Os leo, y voy viendo que hay dos tipos de comentaristas: los que afirman que Sánchez convoca el Congreso Federal por su extrema debilidad política, con su partido cayéndose a trozos y con los socios nacionalistas cada vez más enconados; y los que aseguran que lo hace por su fortaleza actual, y que está dispuesto a laminar los últimos reductos de resistencia interior en el partido. Creo que ambos tienen razón. Incluso escucho con atención a los que dicen que, tras el congreso de noviembre, convocará elecciones para coger a todos otra vez con el pie cambiado. Capaz es.
Pero me preocupa otra cosa. ¿Quién gobierna mientras tanto esta vieja nación con graves problemas sociales y económicos en un mundo cada vez más agitado y más interconectado? Una de mis fantasías es que soy profesor en la Universidad y que puedo proponer a mis alumnos investigaciones muy curiosas. ¡Son tantos los temas de los que me gustaría «dirigir» un estudio con trabajo de campo…» Yo solo no puedo, y está fuera de lugar que se lo pida a mis estudiantes de FP, que ya trabajan lo suyo y tienen bastante con lo mío del temario. Entre las múltiples hipótesis hipotéticas, me encantaría que mis diligentes alumnos midiesen cuánto tiempo le dedica un político en el Gobierno, por ejemplo, Sánchez, a sus responsabilidades de gestión, por las que cobra; y cuánto tiempo, esfuerzos, inversiones, asesores y desvelos a sus maquinaciones políticas, esto es, al enfrentamiento entre partidos rivales y, sobre todo, entre facciones de su mismo partido.

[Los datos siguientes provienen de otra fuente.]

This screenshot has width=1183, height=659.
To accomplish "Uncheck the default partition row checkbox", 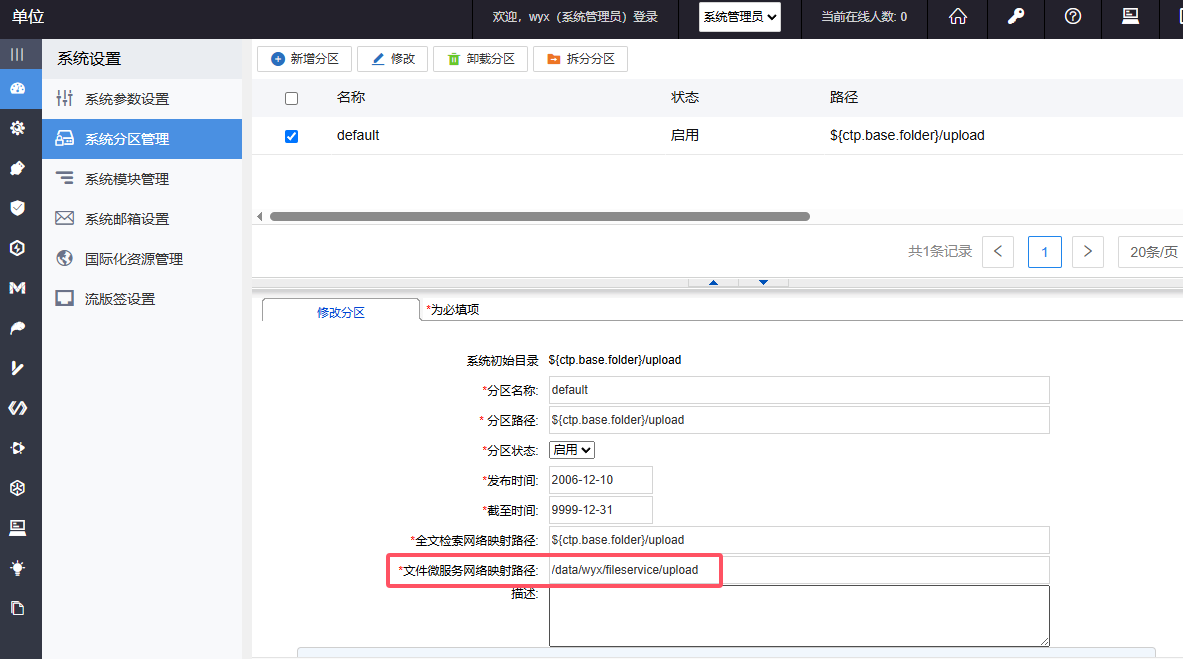I will tap(291, 136).
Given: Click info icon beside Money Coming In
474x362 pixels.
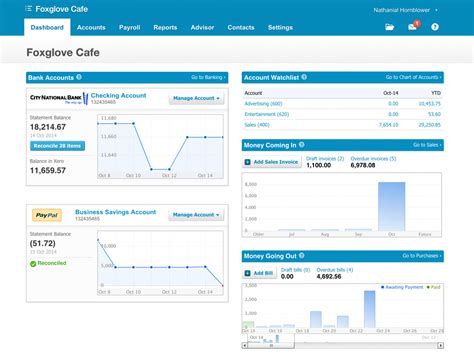Looking at the screenshot, I should [302, 145].
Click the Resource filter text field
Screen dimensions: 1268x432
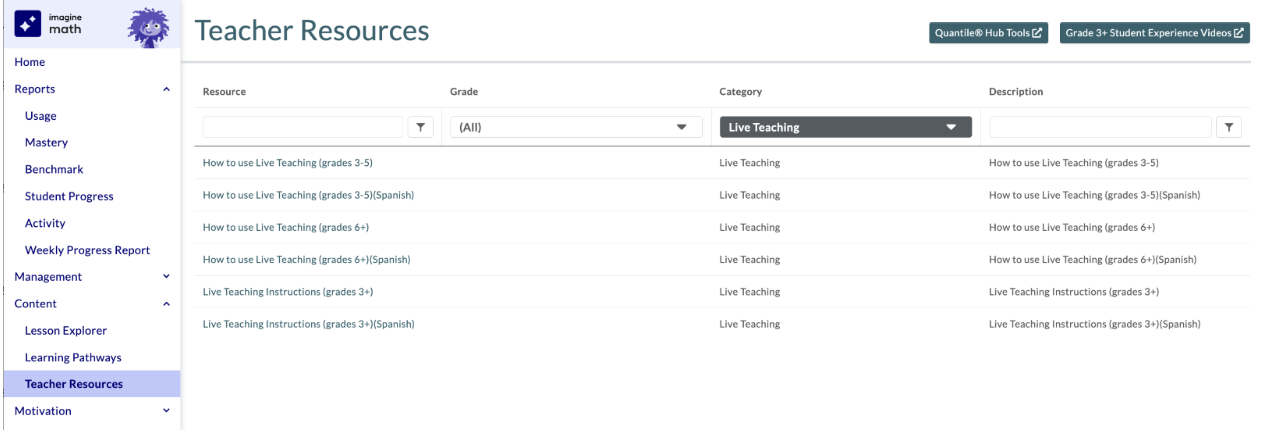[303, 127]
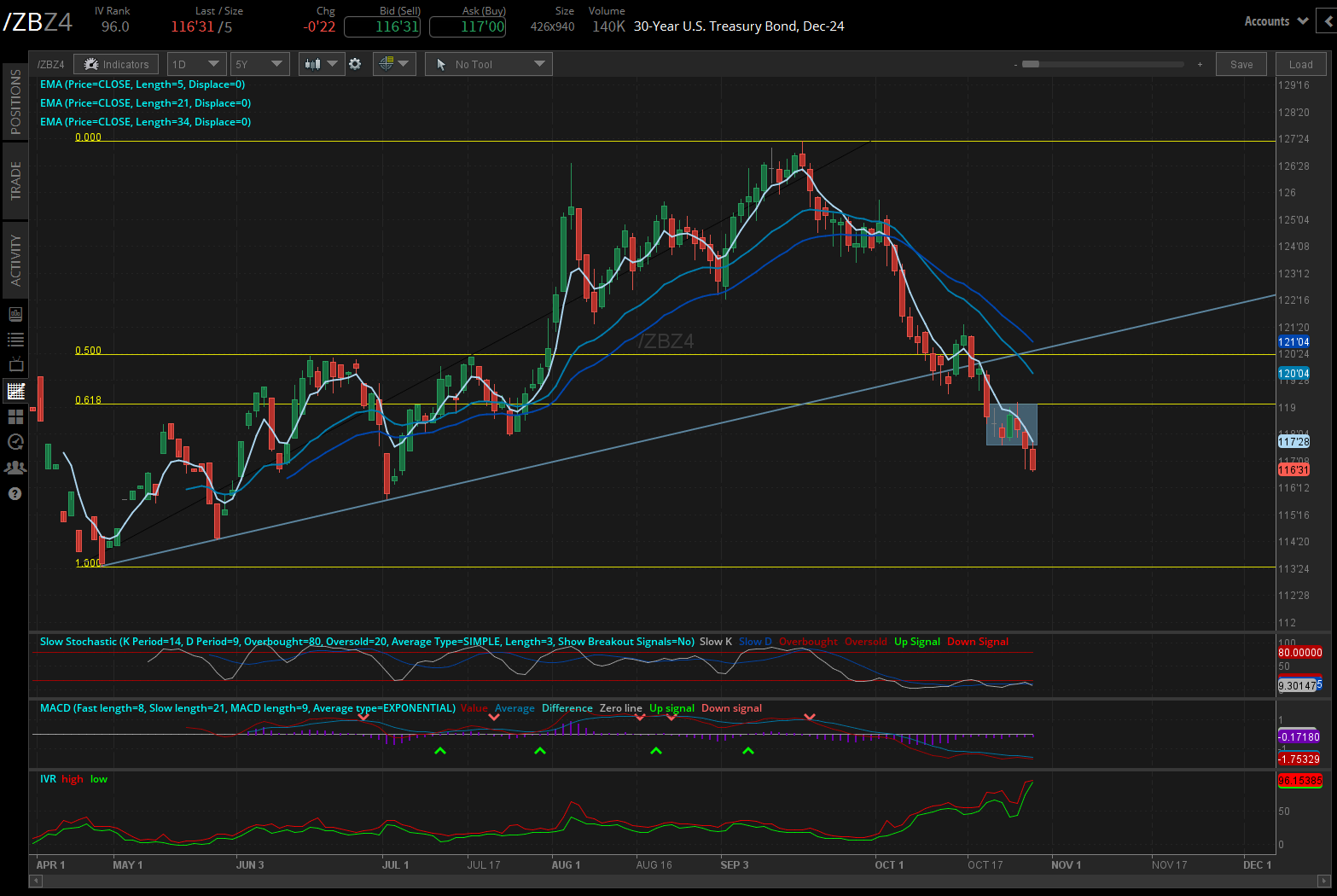The width and height of the screenshot is (1337, 896).
Task: Open the watchlist quotes sidebar icon
Action: click(x=15, y=339)
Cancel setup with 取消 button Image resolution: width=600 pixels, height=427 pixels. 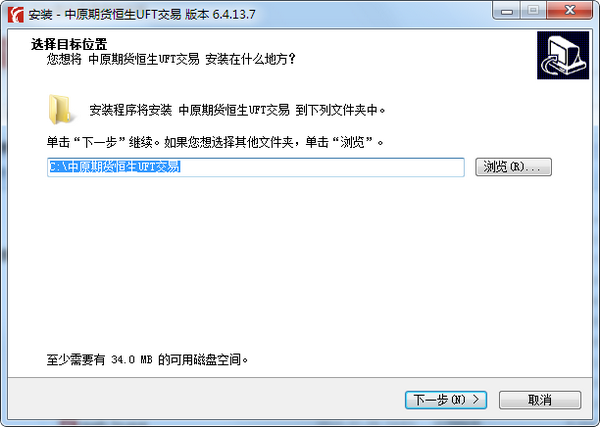(540, 400)
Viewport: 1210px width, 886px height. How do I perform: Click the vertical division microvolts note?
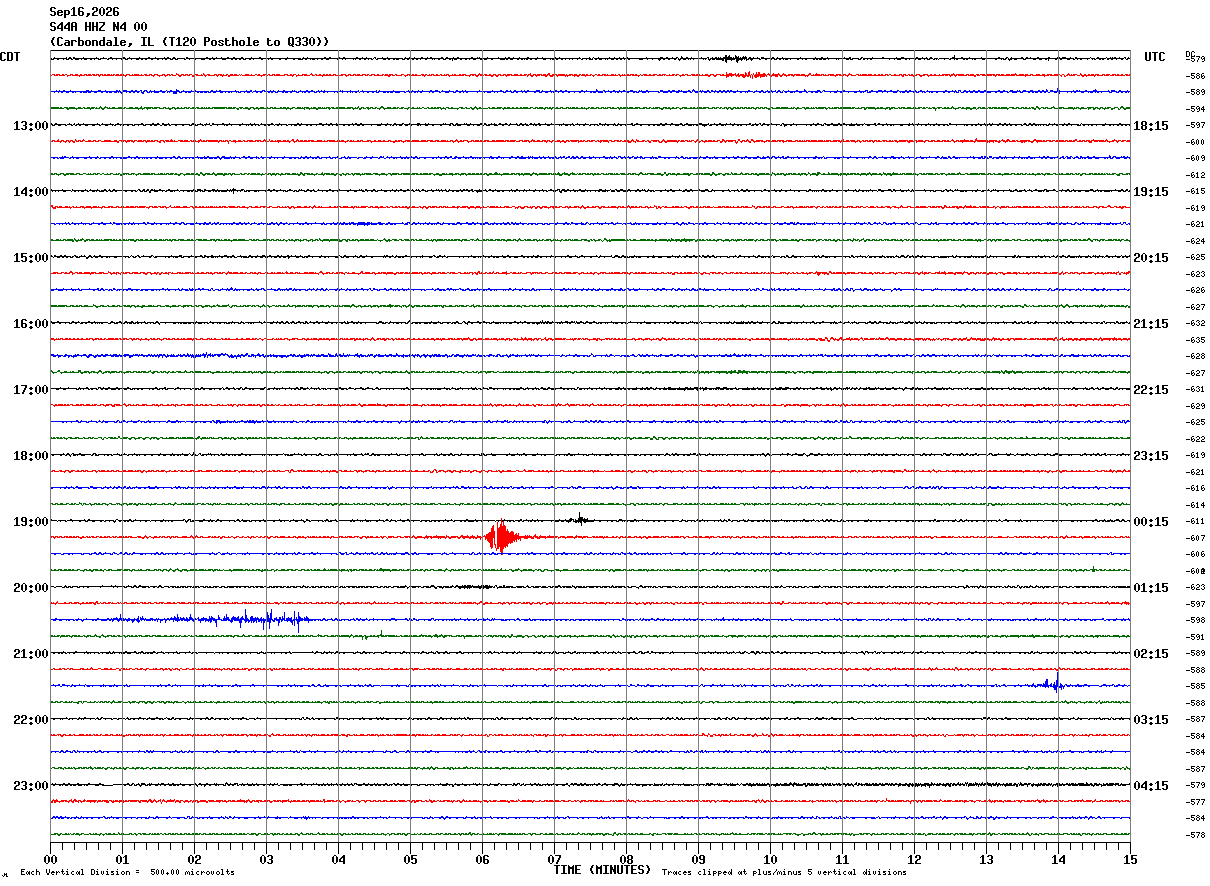click(128, 872)
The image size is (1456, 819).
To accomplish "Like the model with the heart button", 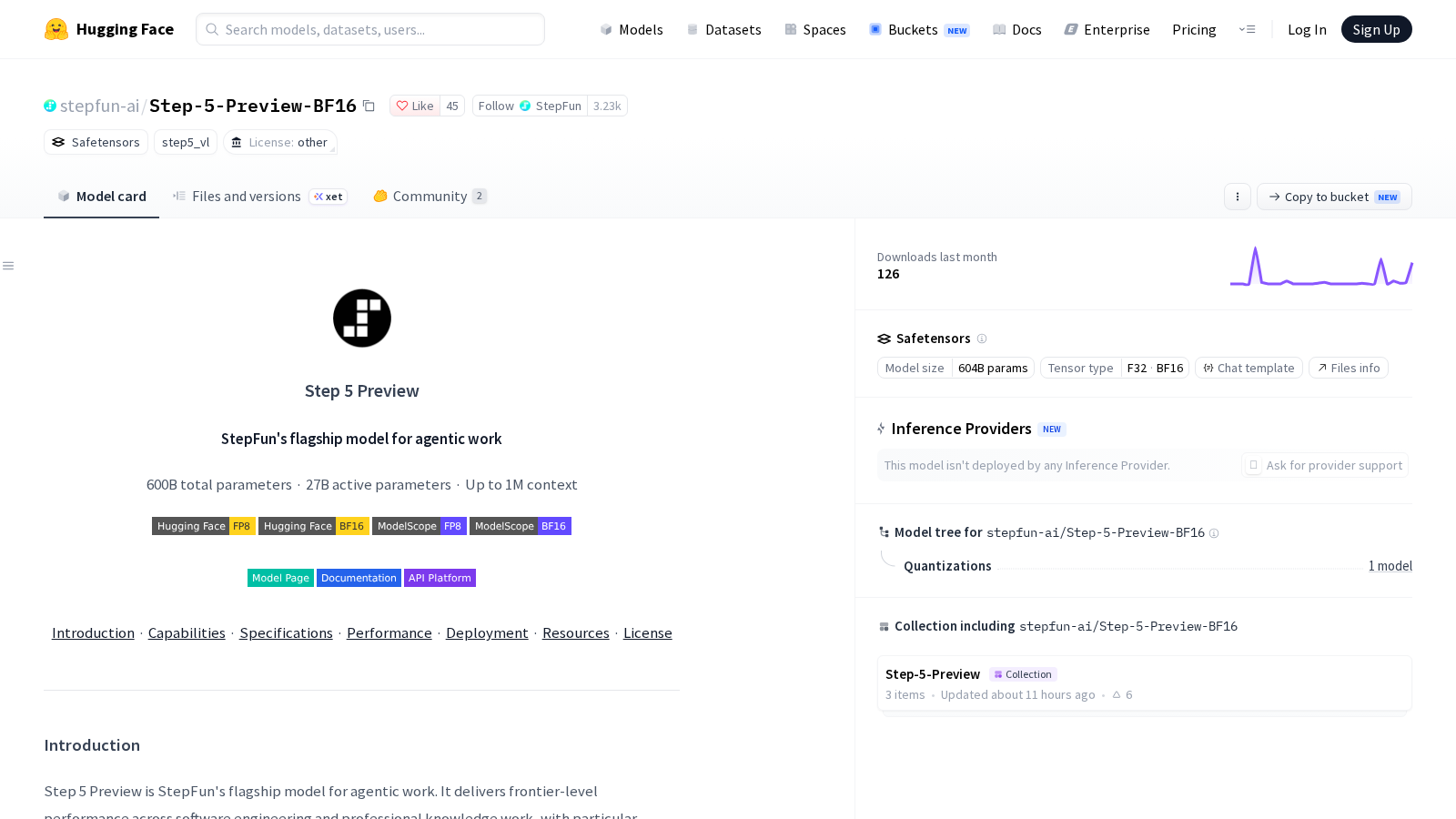I will point(415,106).
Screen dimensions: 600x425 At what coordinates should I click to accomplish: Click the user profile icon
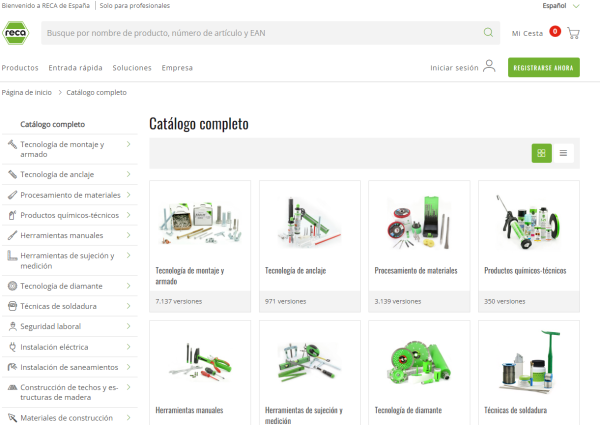tap(489, 67)
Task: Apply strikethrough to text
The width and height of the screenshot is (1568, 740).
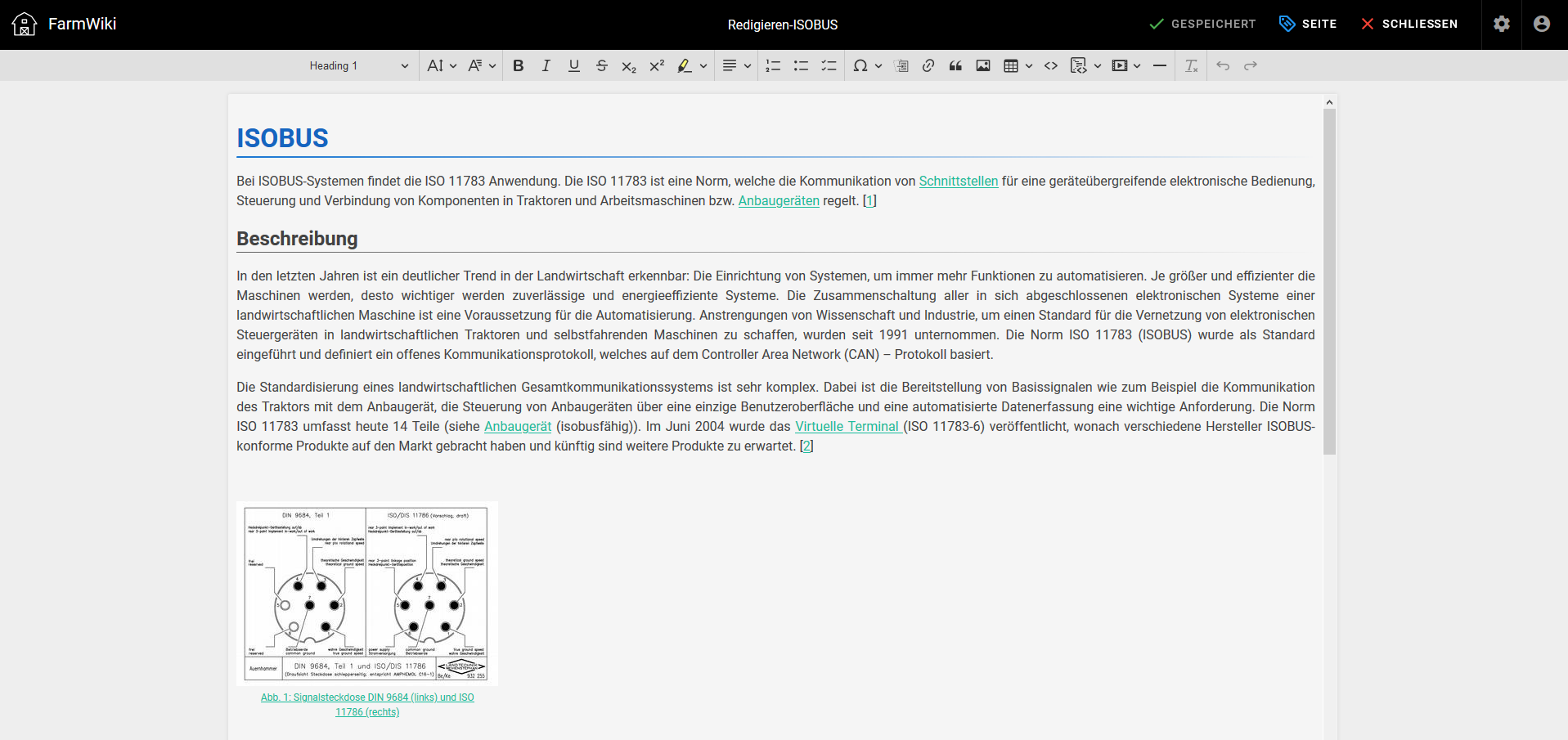Action: point(601,66)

La medición sería complicada. A veces Sánchez hace discursos oficiales. Pero se nota que se los ha escrito un propio y que los repite sin ningún entusiasmo ni tensión. En cambio, cuando se trata de la refriega política, ya sea hacia fuera del partido o hacia dentro, se palpa la rivalidad, la concentración, el estudio, la estrategia y la mala leche, con perdón.
El problema es que la gestión de la cosa pública queda dejada de la mano de Dios, como muestran sus resultados. El caso paradigmático es el ministro Puente, tan activo en la melé mediática, pero con los trenes que parecen coches de choque de una verbena de pueblo. A Sánchez y a su Gobierno también se les nota mucho que su afición y su vocación de servicio a la totalidad de la nación queda muy por detrás de su ansia de poder político y de su gusto por el regate corto a los contrarios y a los suyos.
Si hacemos una panorámica, sin personalizar en Sánchez, la sensación que se transmite es que la democracia produce más divisiones internas (en varios niveles) que gestión transversal. Cualquiera, en una conversación honesta, lo reconoce. Está a la vista.
Se me ocurre una solución bastante cara, pero mucho más barata que lo que tenemos y, sobre todo, algo más operativa. Partir la administración en dos: Mr. Hyde se dedicaría a la animación política, a la movilización partidista y a la demonización de los rivales; mientras que un hipotético Dr. Jeckill gestionaría la cosa pública con criterios objetivos y eficaces. Podría imponerse por ley que los más altos niveles de la administración se reservasen para técnicos neutrales. Ahora los nombramientos políticos directos copan prácticamente todos los puestos decisorios; y, en consecuencia, se entretienen en las guerras políticas y en asegurar prioritariamente su mantenimiento en el cargo.
Mi solución a ustedes puede gustarles o no —a mí me parece utópica—, pero hay un hecho tan indudable como inquietante. Pensemos en las horas, en las energías, en las reuniones y en las llamadas que Pedro Sánchez, a la sazón —y desazón—, presidente del Gobierno del Reino de España, va a dedicar a preparar su degollina, quiero decir, el Congreso Federal del PSOE a finales de noviembre. Dos meses perdidos.